Fernandinande said...

Blues guitarist Johnny Winter was present but unable to perform because of equipment trouble.

He's got a song about that, which ends with a solution -

Got my T.V. working
My old tube is like brand new and now I got my tv workin'
My old tube is like brandnew, yes, come over baby and I show my tube to you
Heh heh
How do you like my tube?

stevew said...

Very cool, great lineup.

There weren't many festivals that I can recall during my mid-teen years (1970's). Aerosmith played at my high school (1972 or so?). I saw Boz Scaggs, Fleetwood Mac, and the Eagles at Schaefer Stadium in Foxboro MA. As I recall all the music was delivered in big stadium venues. Maybe I just wasn't tuned in the festival thing.

Wince said...

Speaking of wealth, retirement and death: I'm trying to figure out who is now actually retired on that bill rather than dead or still on the road.

Grace Slick?

Any others?

Tommy Duncan said...

I was working 10 hour night shifts at a textile plant in Jefferson, Wisconsin to pay for college. White privilege had not yet been implemented in my neck of the woods.

rehajm said...

I was still pooping my diaper. What a great line up. No Sha Na Na like at Woodstock though. Only one of the people I've met who claimed to be at Woodstock said they enjoyed Sha Na Na. The rest are liars, in one way or another...

Nonapod said...

As a metalhead, I love those harder edged "Acid Rock" bands like Iron Butterfly. Bands like them, Steppenwolf, Blue Cheer, and Vanilla Fudge were basically proto-metal.

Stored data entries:

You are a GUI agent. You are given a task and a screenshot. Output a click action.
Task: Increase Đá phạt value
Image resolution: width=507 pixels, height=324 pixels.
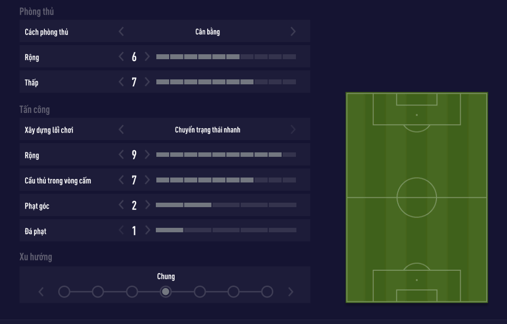tap(146, 230)
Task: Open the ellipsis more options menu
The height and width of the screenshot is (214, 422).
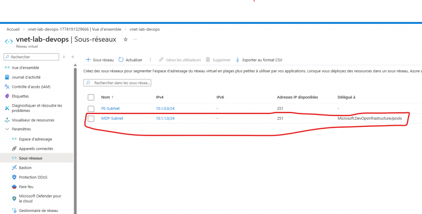Action: pyautogui.click(x=135, y=39)
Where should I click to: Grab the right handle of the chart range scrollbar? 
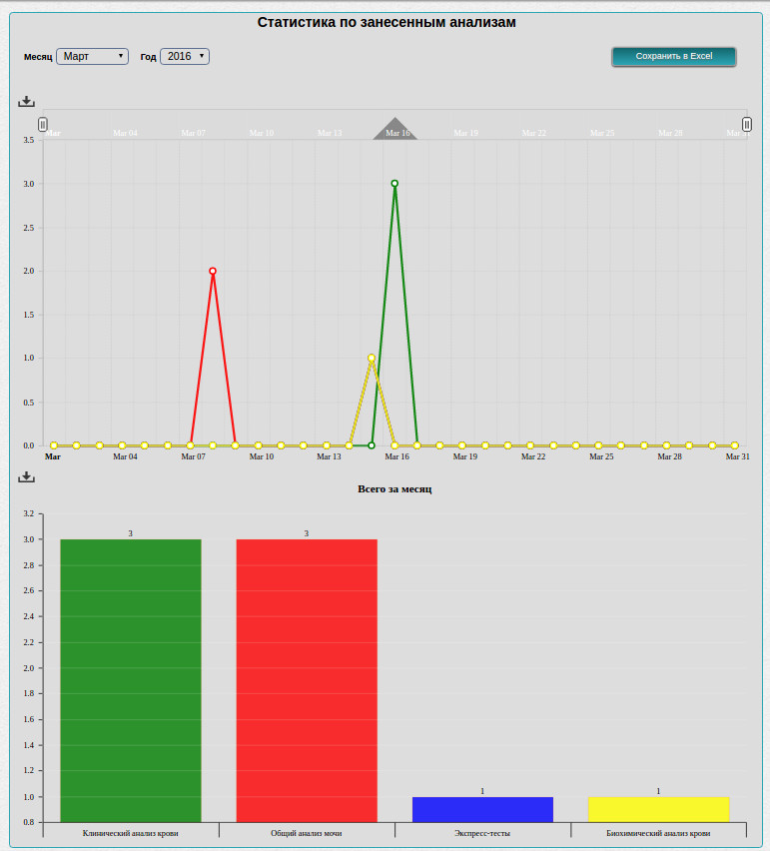747,124
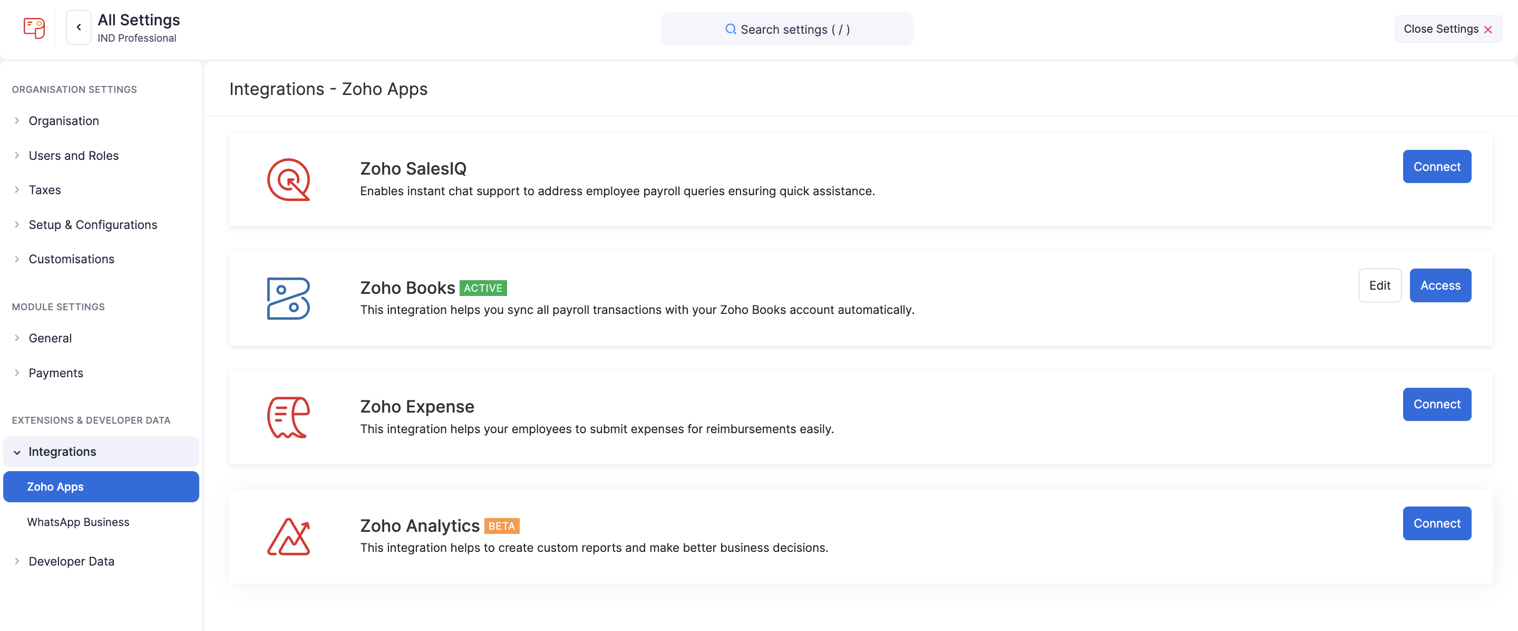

» **Stated task A**
Could you write out the comment thread word for word, between "There weren't many" and "Wince said...", inclusive?
» **Stated task B**
Can you pull out every line of the records verbatim, leaving the pictures out?
The comment thread and the records have no connection to each other.

» **Task solution A**
There weren't many festivals that I can recall during my mid-teen years (1970's). Aerosmith played at my high school (1972 or so?). I saw Boz Scaggs, Fleetwood Mac, and the Eagles at Schaefer Stadium in Foxboro MA. As I recall all the music was delivered in big stadium venues. Maybe I just wasn't tuned in the festival thing.

Wince said...

» **Task solution B**
You are a GUI agent. You are given a task and a screenshot. Output a click action.
Task: Increase Đá phạt value
Image resolution: width=507 pixels, height=324 pixels.
tap(146, 230)
Task: Open the ellipsis more options menu
The height and width of the screenshot is (214, 422).
Action: pyautogui.click(x=135, y=39)
Where should I click to: Grab the right handle of the chart range scrollbar? 
747,124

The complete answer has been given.